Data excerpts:
■ ■ ■ ■ ■
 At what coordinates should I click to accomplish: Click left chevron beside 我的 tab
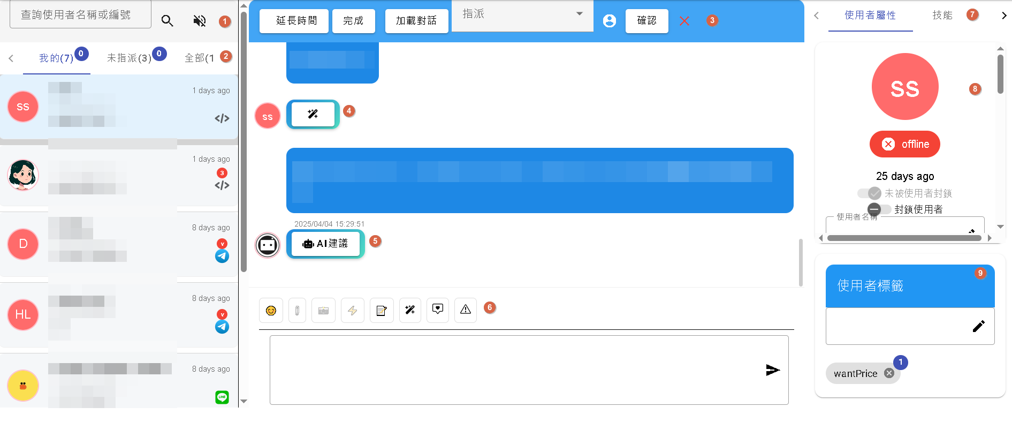coord(11,58)
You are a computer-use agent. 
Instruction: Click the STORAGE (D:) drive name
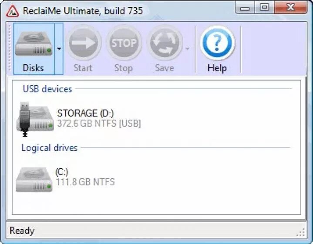(85, 113)
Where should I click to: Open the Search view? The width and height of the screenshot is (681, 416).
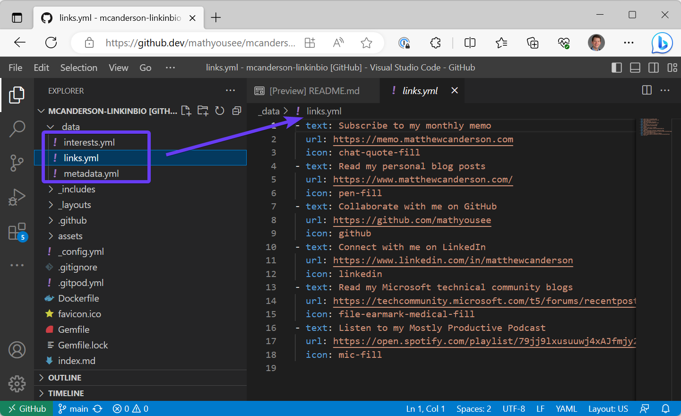click(17, 128)
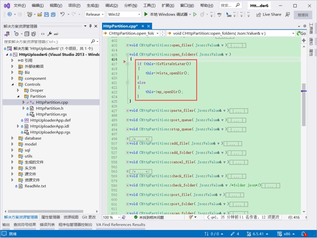The width and height of the screenshot is (317, 238).
Task: Click the Collapse All icon in Solution Explorer
Action: pyautogui.click(x=27, y=34)
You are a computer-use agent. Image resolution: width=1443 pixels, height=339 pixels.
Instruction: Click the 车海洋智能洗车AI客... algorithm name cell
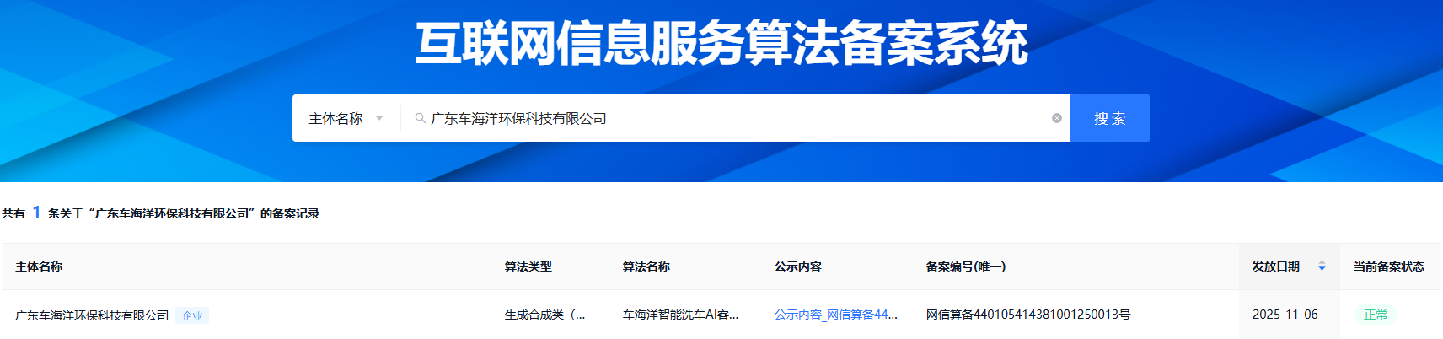[x=680, y=315]

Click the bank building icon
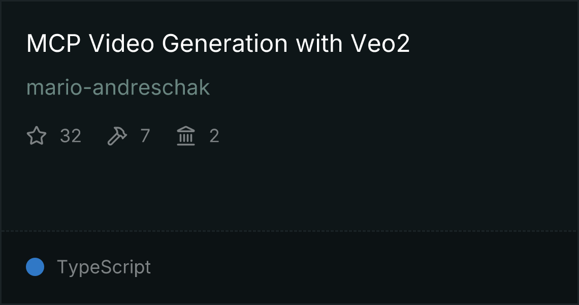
■ ■ ■ ■ ■
Task objective:
Return, from the data above, each line in which the string "agent" appears.

Response area:
You are a computer-use agent. 
You are a computer-use agent. Image resolution: width=1443 pixels, height=339 pixels.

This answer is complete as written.